Why library websites should not be designed by committee – Reblog of “The Ugly Truth About Library Websites”

I just read this post by M. Ryan Hess from 2013 and found it well worth a reblog:

The Ugly Truth About Library Websites

Hess points out that the poor usability of  library websites is often due to how they are created: by committees of  librarians, with little or no usability training, who are under great political pressure from administrators.  He identifies three key usability inhibitors:

  • Clutter:  the desire librarians instinctively have to put everything on the website.
  • The Web Committee: often the “primary cause of clutter” due to everyone on the committee needing to have their content priorities front and center.
  • Lack of usability training or awareness – he points out that usability is not yet a “core component of our profession.”

Hess does more than criticize, however: he offers some compelling solutions.   Instead of a Web Committee, he suggests having a “Web Curator Committee” that would be:

  • “Small: Limit membership to one representative from each part of the library that is the main service provider for any given content. Typically, this might be one curator from instruction, one from reference, one from access services, etc.
  • Focused: Each member should be a knowledgable expert from their department, that knows the audience their content addresses and the key services being offered.
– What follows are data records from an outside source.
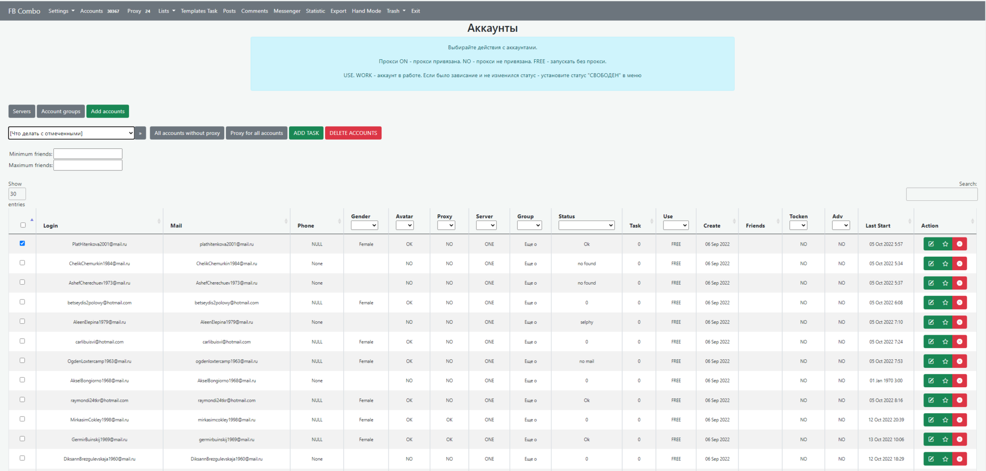The height and width of the screenshot is (471, 986).
Task: Open the bulk actions dropdown for marked accounts
Action: click(x=71, y=133)
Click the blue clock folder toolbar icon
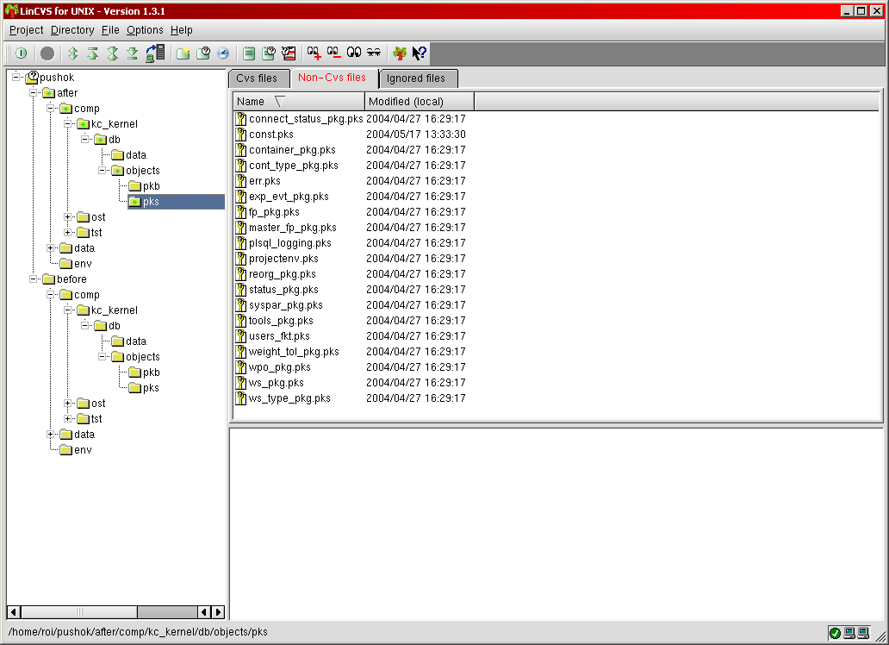This screenshot has width=889, height=645. tap(223, 53)
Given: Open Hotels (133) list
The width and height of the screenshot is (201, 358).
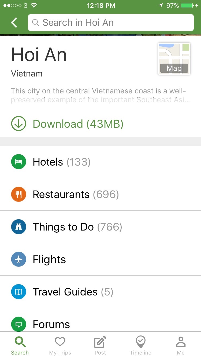Looking at the screenshot, I should [x=62, y=162].
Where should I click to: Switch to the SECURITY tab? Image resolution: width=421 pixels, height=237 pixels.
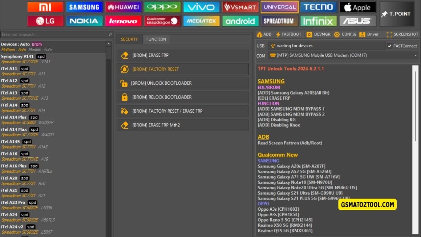pyautogui.click(x=129, y=39)

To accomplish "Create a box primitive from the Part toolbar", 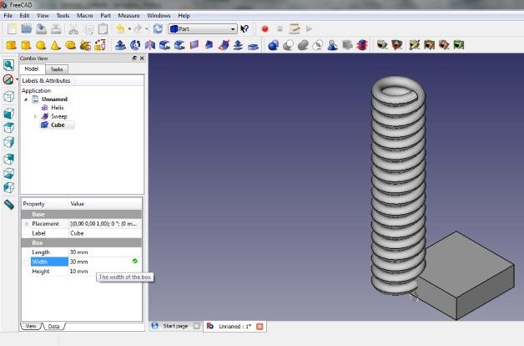I will (x=12, y=45).
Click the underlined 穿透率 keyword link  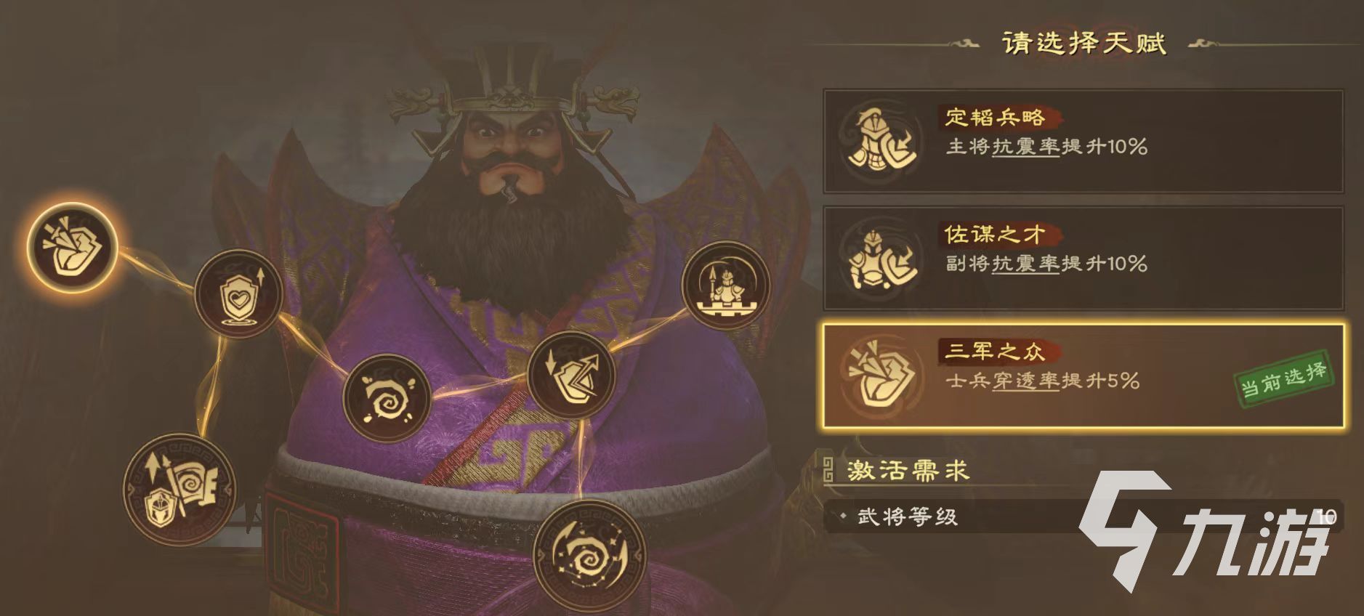point(1025,381)
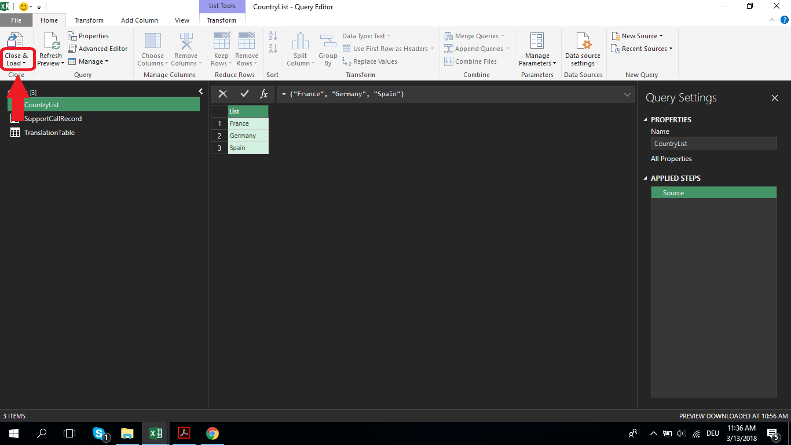Open the Advanced Editor
The height and width of the screenshot is (445, 791).
click(x=98, y=48)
And that one person will have sole responsibility for the pages they are assigned.
  • Skilled: Each member will either come trained in usability or be trained to do their job well. “

He also has some good, practical design advice, such as:

  • Plan for growth: “Build your architecture so that it anticipates “runaway growth” in a way that doesn’t overwhelm your typical library user.”
  • Users prefer to search, rather than navigate your site:  “make sure your search tool is central, easily reachable, and works.”
  • Keep the left menu clutter-free:  “This should be considered the easiest, most usable spot on your site and every effort should be made to keep it free of content that can mislead or confuse users with too many dead-end options.”
  • Put your site search where users expect it: “The above the fold, below the nav bar area just to the right of your left rail is critical. This is where your search must be on your homepage and if you do this, all the clutter in the world will not stop most users from ignoring everything else and getting to your resources.”

And he concludes by providing an example of a usable library website: check out the ETH Bibliothek in Switzerland.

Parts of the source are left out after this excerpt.